→ Tasks for this exercise
• a. Retype the passage of the Outlandish Knight review that opens with the words containing "Dinshaw doesn’t shy" and closes with "humour to Gibbon.".
• b. Render this sentence from the Outlandish Knight review in Spanish: "Indeed, Steven once confessed he had never been in love."

# START OF Source excerpt

A quick roundup in advance of our shadow panel decision meeting on Friday. I struggled with these two books for different reasons. A 640-page biography of a figure I’d never heard of was always going to be a hard ask; and science fiction is not one of my go-to genres. But I’ll try my best to do them justice with these short reviews.

 

Outlandish Knight: The Byzantine Life of Steven Runciman

By Minoo Dinshaw

Historian Steven Runciman’s life spanned most of the twentieth century: 1903 to 2000. Though born in Northumberland, he considered himself Scottish and was for a time the Laird of Eigg, an island his father, Walter, purchased in 1925. This biography often reads like a who’s-who of the upper classes. Walter led the Board of Education in Prime Minister Asquith’s cabinet, and young Steven was school chums with the PM’s son, Anthony “Puffin” Asquith. At Eton Eric Blair (aka George Orwell) was his closest pal; at Cambridge he was photographed by Cecil Beaton – as in that splendid cover image. His brother married novelist Rosamond Lehmann. He was friends with E.F. Benson, Edith Wharton and the Queen Mother. A young Patrick Leigh Fermor wandered into Bulgaria while Runciman was there for the 1934 International Byzantine Congress, and Fermor and Freya Stark turn up frequently thereafter. Our hero also spent time in China, Japan, Greece, Turkey, Egypt and Borneo. My favorite odd interlude in this wide-ranging, adventurous life was a time in Hollywood advising George Cukor on Empress Theodora (to be played by Ava Gardner).

Dinshaw draws a fine distinction between his subject’s professional and private selves. When talking about the published historian and thinker, he uses “Runciman”; when talking about the closeted homosexual and his relationships with family and friends, it’s “Steven”. This confused me to start with, but quickly became second nature. Occasionally these public and private personas are contrasted directly: “Runciman was a great romantic historian; but in his personal affairs Steven had come to be more admiring of that epithet ‘realistic’ than of any height of romance.” Indeed, Steven once confessed he had never been in love. At the shortlist event on Saturday, Dinshaw summed him up as “an old-fashioned, courtly queer.”

Dinshaw doesn’t shy away from his subject’s less flattering traits like vanity, envy and mischievousness. He also gives a good sense of Runciman’s writing style for those readers who may never read his history books – such as a three-volume history of the Crusades and a work on Sicilian prehistory – for themselves:

Runciman does owe some of his lucid style and sardonic humour to Gibbon.

# END OF Source excerpt
# START OF Supplied information

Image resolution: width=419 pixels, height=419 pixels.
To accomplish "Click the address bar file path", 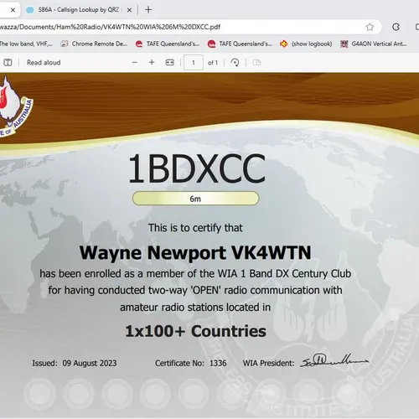I will tap(110, 27).
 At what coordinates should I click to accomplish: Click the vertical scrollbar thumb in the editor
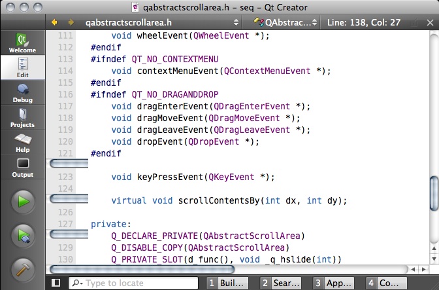coord(432,195)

# END OF Supplied information

→ Solution set
• a.
Dinshaw doesn’t shy away from his subject’s less flattering traits like vanity, envy and mischievousness. He also gives a good sense of Runciman’s writing style for those readers who may never read his history books – such as a three-volume history of the Crusades and a work on Sicilian prehistory – for themselves:

Runciman does owe some of his lucid style and sardonic humour to Gibbon.

• b. De hecho, Steven confesó una vez que nunca se había enamorado.